━━━ LISTED RECORDS ━━━

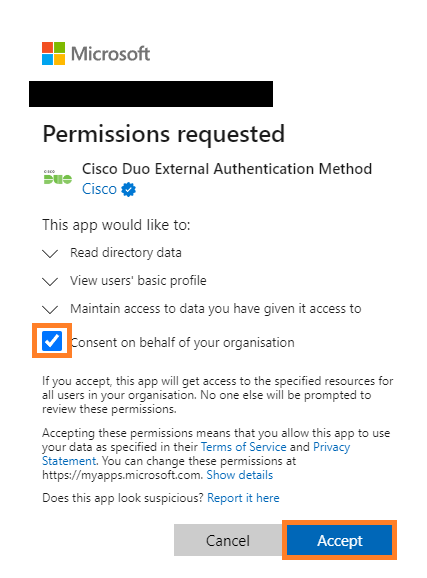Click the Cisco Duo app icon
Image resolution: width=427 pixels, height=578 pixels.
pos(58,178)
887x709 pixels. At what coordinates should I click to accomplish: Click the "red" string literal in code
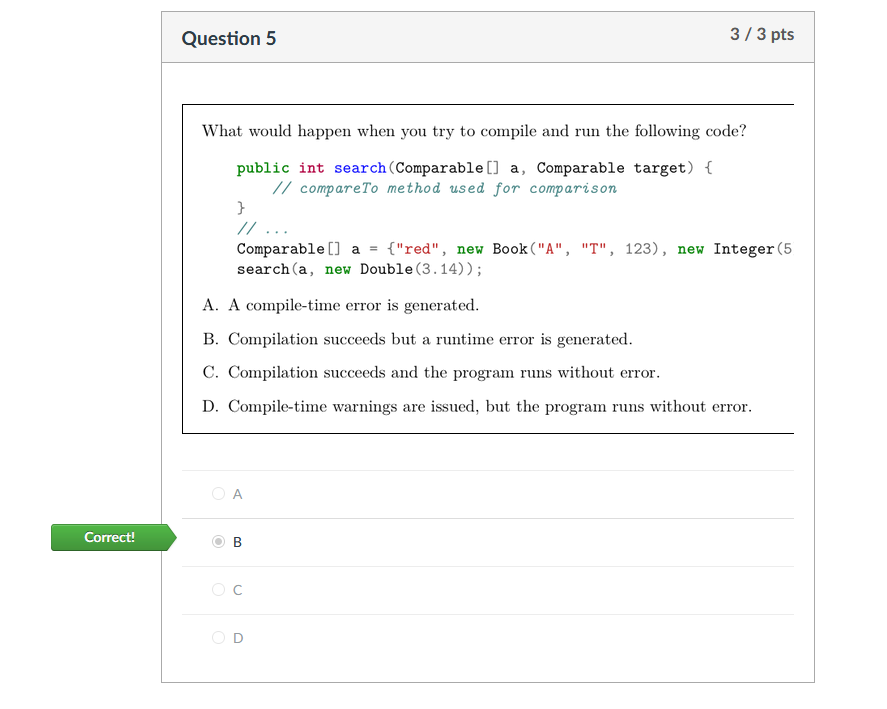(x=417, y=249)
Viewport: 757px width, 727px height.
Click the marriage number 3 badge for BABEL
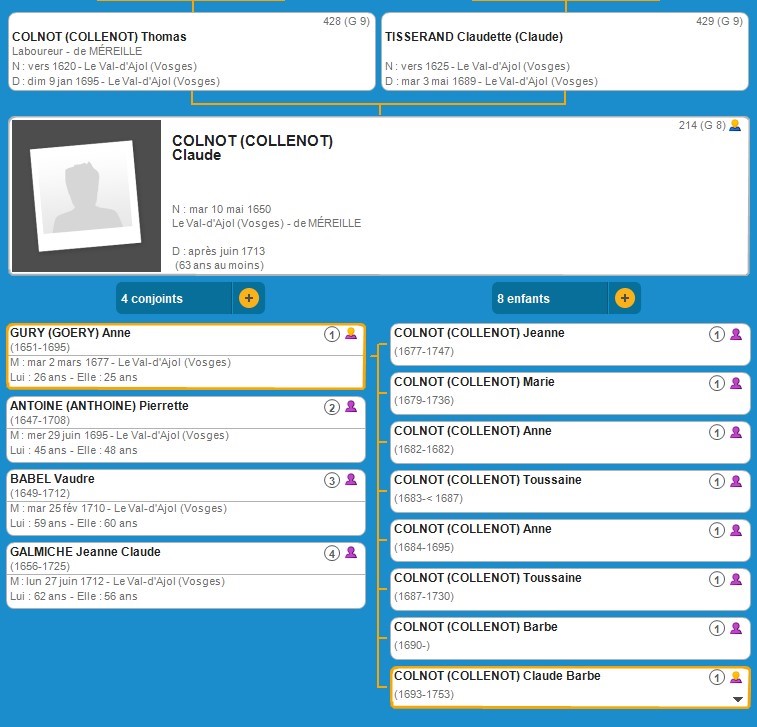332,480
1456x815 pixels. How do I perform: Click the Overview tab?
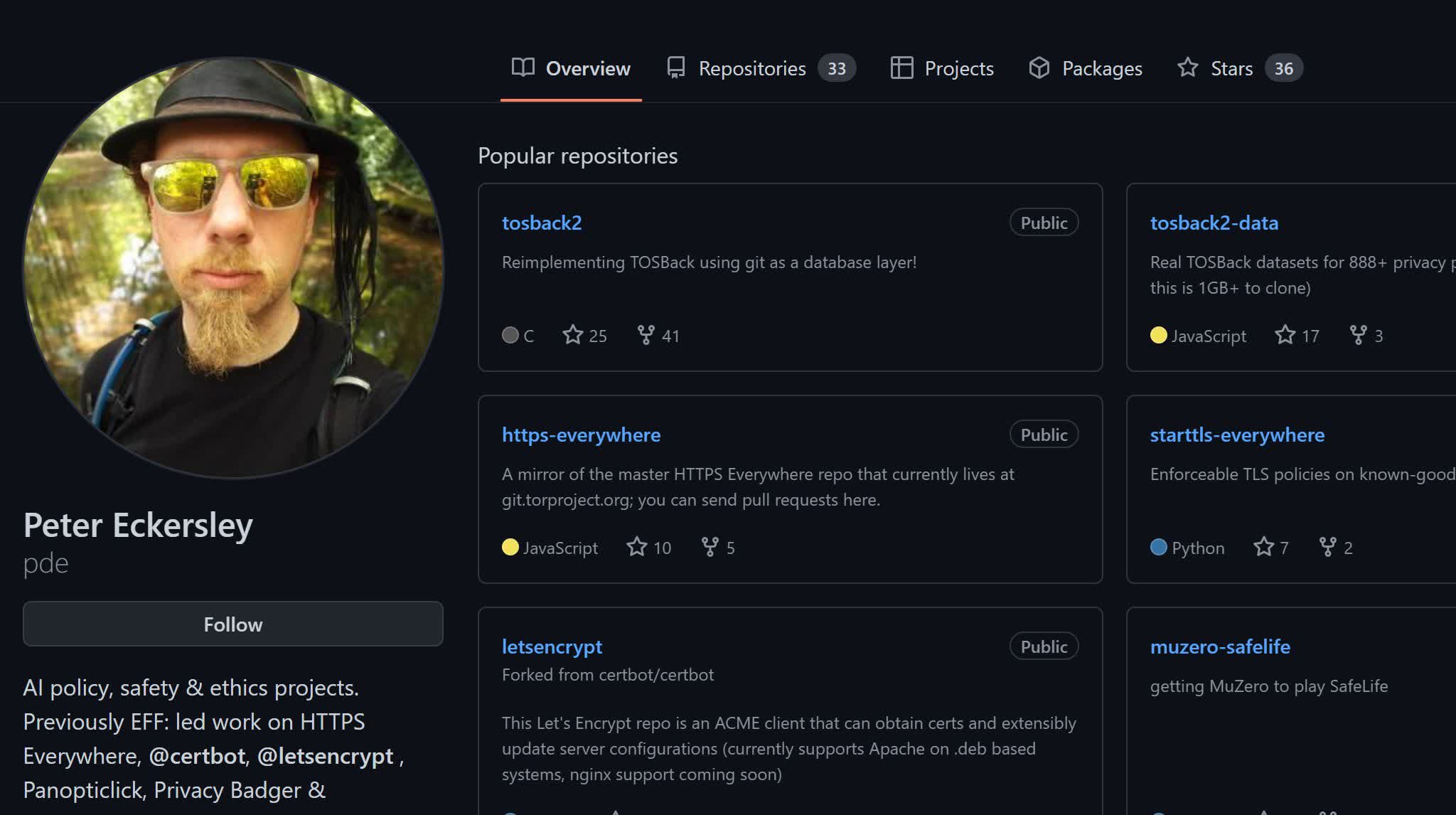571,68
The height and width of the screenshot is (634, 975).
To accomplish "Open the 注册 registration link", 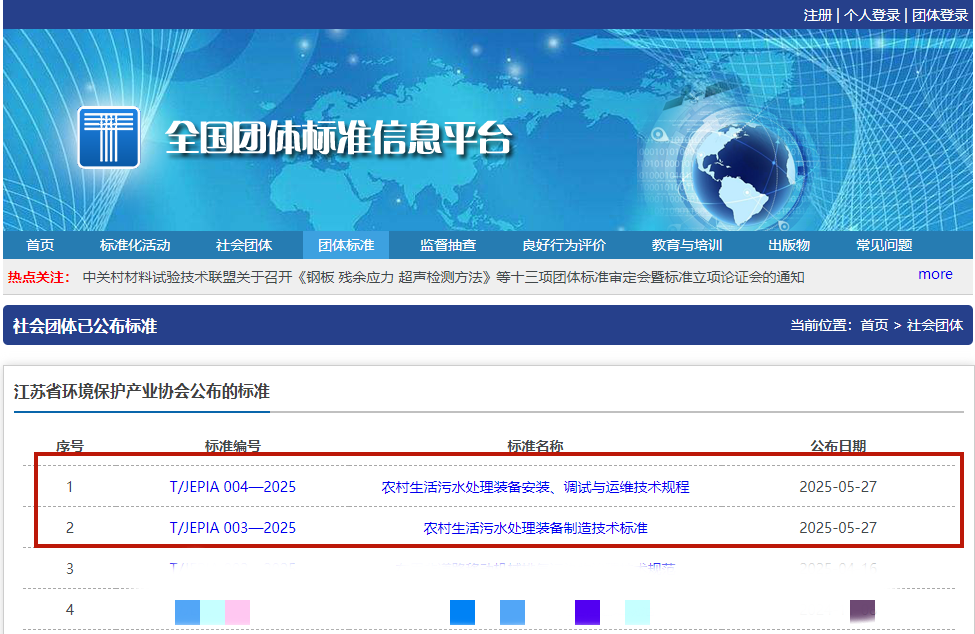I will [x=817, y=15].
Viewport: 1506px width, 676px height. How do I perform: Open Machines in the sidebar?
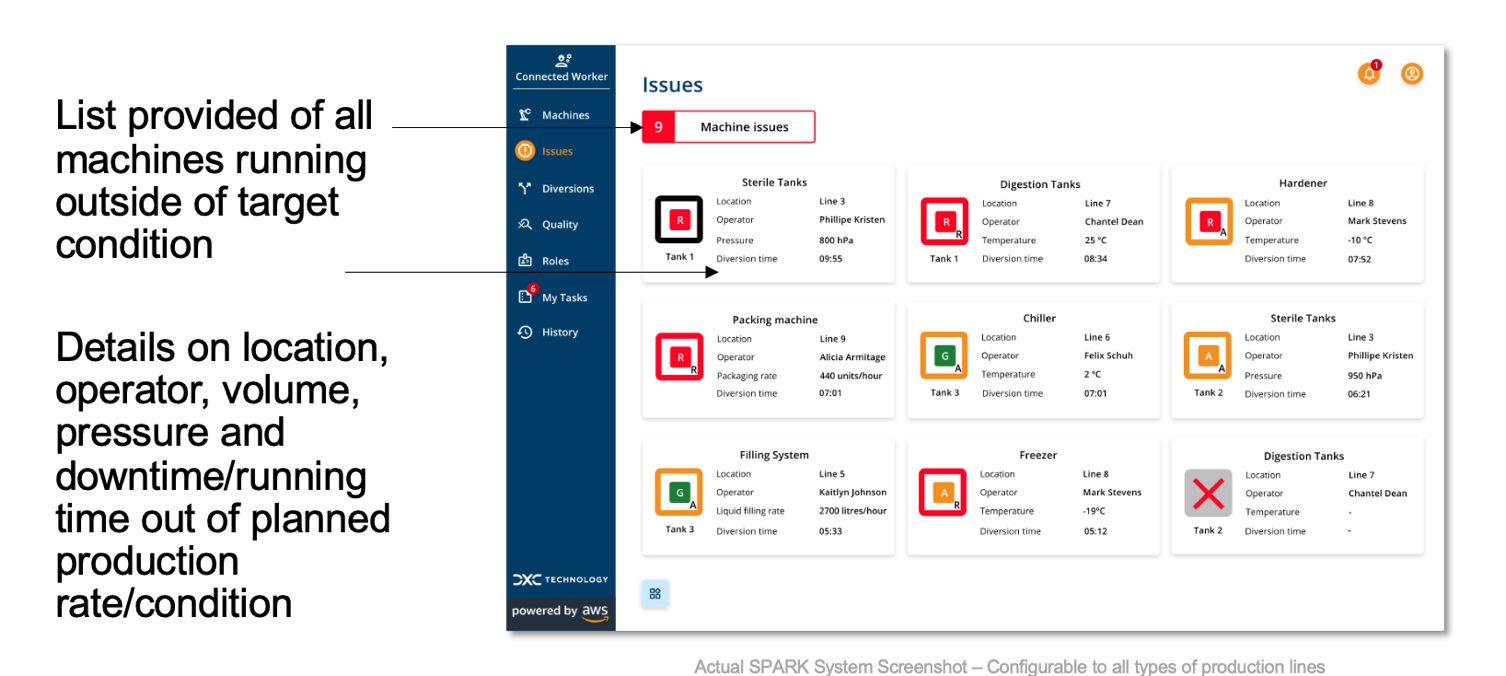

━━━

WHAT YOU ARE ASKED TO DO: From the records above, transcribe only the stretch from the line with "887x709 pixels. At" through the line with "The height and", keeping both ends. Omit pictures.

THE ANSWER:
887x709 pixels. At what coordinates should I click to accomplish: Click the "red" string literal in code
(x=417, y=249)
Viewport: 757px width, 727px height.
Click the marriage number 3 badge for BABEL
332,480
1456x815 pixels. How do I perform: Click the Overview tab?
571,68
The height and width of the screenshot is (634, 975).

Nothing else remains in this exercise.